> **AIM**:
Edit the listing lines from the one containing "The height and width of the screenshot is (592, 1900)." through the one containing "Looking at the screenshot, I should click(668, 483).", replacing "save dialog" with "export dialog" and keeping all else unchanged. Return only those lines.

> **WORKING DATA**:
================================
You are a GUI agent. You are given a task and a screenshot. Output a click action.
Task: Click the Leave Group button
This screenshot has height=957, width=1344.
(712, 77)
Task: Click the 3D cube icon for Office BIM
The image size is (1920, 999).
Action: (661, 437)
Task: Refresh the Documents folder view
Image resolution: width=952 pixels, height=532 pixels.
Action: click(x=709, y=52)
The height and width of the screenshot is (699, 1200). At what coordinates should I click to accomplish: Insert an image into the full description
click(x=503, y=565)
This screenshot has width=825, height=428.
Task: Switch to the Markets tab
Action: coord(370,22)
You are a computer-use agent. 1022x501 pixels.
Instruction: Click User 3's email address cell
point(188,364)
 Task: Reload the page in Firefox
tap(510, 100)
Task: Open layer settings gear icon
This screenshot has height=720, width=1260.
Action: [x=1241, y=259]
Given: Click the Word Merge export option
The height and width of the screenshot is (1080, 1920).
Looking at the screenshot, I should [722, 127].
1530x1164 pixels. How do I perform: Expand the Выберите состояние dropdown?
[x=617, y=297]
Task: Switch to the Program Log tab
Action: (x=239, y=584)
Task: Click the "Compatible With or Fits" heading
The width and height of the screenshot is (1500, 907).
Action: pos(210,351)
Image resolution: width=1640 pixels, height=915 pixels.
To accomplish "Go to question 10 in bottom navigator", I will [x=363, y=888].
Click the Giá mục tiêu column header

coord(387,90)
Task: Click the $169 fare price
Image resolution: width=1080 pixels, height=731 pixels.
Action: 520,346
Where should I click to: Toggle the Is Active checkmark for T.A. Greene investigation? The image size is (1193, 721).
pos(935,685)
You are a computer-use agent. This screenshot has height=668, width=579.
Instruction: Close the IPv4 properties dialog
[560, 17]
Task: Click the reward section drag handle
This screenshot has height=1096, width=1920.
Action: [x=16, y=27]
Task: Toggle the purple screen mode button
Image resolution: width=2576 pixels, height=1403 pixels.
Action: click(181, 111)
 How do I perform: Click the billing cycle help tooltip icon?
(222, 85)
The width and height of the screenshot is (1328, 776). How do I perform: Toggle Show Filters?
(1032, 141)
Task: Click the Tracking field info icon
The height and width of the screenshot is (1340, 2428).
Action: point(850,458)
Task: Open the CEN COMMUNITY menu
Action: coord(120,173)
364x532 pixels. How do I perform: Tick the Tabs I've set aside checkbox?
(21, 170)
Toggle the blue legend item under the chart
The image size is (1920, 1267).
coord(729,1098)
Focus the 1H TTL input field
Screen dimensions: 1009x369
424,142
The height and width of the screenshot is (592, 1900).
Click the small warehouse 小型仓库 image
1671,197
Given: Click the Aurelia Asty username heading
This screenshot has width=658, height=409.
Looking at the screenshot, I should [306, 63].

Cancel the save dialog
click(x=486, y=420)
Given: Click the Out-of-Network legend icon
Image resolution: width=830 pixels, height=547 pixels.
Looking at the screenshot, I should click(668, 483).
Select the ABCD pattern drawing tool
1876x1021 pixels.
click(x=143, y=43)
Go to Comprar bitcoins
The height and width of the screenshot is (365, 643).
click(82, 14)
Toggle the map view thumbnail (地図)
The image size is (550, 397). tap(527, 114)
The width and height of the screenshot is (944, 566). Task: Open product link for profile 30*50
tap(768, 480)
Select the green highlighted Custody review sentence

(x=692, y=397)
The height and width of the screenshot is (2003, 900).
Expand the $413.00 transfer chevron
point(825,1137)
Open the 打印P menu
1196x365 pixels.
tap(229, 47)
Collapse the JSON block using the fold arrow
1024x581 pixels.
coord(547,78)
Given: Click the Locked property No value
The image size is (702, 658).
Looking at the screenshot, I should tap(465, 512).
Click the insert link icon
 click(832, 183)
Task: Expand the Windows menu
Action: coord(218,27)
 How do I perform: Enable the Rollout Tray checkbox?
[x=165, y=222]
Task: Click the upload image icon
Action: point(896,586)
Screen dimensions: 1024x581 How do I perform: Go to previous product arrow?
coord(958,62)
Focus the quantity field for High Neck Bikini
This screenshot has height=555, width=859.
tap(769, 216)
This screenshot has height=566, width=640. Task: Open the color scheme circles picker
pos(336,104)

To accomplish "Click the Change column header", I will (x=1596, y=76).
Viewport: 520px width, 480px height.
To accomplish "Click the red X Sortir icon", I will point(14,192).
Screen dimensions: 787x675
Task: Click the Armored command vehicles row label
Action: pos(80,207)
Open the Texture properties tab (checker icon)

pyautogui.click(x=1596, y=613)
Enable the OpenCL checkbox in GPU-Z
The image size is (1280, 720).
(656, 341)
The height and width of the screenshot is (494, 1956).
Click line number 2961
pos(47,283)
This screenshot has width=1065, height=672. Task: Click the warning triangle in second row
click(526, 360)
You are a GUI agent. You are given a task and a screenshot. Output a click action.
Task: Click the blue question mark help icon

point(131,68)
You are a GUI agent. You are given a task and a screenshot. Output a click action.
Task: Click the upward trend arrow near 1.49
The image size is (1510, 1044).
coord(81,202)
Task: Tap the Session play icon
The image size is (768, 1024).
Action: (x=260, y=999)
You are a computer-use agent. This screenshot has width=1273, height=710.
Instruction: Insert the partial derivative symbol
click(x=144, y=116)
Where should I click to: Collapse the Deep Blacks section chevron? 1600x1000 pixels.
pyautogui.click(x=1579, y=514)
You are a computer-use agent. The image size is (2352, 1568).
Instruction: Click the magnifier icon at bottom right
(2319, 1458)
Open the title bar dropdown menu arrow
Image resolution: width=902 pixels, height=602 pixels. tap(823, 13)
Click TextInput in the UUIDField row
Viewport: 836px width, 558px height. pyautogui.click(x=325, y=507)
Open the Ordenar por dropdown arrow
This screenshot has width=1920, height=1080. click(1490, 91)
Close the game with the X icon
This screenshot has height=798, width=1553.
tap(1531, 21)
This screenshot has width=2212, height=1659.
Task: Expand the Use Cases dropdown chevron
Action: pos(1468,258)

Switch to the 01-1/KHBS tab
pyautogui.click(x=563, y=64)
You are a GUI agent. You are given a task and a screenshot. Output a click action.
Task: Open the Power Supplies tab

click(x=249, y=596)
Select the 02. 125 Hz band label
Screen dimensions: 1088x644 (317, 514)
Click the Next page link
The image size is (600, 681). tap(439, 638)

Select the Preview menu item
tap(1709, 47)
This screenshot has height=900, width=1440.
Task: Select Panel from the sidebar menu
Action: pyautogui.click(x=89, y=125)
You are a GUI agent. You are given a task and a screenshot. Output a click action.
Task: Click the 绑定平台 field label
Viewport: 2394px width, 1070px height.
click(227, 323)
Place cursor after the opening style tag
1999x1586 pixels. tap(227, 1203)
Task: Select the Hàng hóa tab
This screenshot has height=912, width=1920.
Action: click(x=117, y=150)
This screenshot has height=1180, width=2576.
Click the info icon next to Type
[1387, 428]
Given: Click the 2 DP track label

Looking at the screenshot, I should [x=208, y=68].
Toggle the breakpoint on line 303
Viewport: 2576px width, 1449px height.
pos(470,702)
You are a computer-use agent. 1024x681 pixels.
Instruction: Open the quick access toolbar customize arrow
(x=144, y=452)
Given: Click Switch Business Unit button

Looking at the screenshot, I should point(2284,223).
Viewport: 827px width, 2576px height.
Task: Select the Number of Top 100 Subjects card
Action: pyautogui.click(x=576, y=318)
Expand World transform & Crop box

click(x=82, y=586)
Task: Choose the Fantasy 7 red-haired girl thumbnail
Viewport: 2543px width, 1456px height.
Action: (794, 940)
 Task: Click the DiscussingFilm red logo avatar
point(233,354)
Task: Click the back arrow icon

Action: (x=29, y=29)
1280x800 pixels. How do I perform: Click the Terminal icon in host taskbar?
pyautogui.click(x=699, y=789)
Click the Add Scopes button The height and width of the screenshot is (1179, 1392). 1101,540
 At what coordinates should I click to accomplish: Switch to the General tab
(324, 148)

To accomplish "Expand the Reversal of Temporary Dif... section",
================================
> **RESPONSE BELOW**:
The height and width of the screenshot is (592, 1900).
Click the small warehouse 小型仓库 image
1671,197
Given: Click the Aurelia Asty username heading
This screenshot has width=658, height=409.
Looking at the screenshot, I should [306, 63].

Cancel the export dialog
click(x=486, y=420)
Given: Click the Out-of-Network legend icon
Image resolution: width=830 pixels, height=547 pixels.
Looking at the screenshot, I should click(668, 483).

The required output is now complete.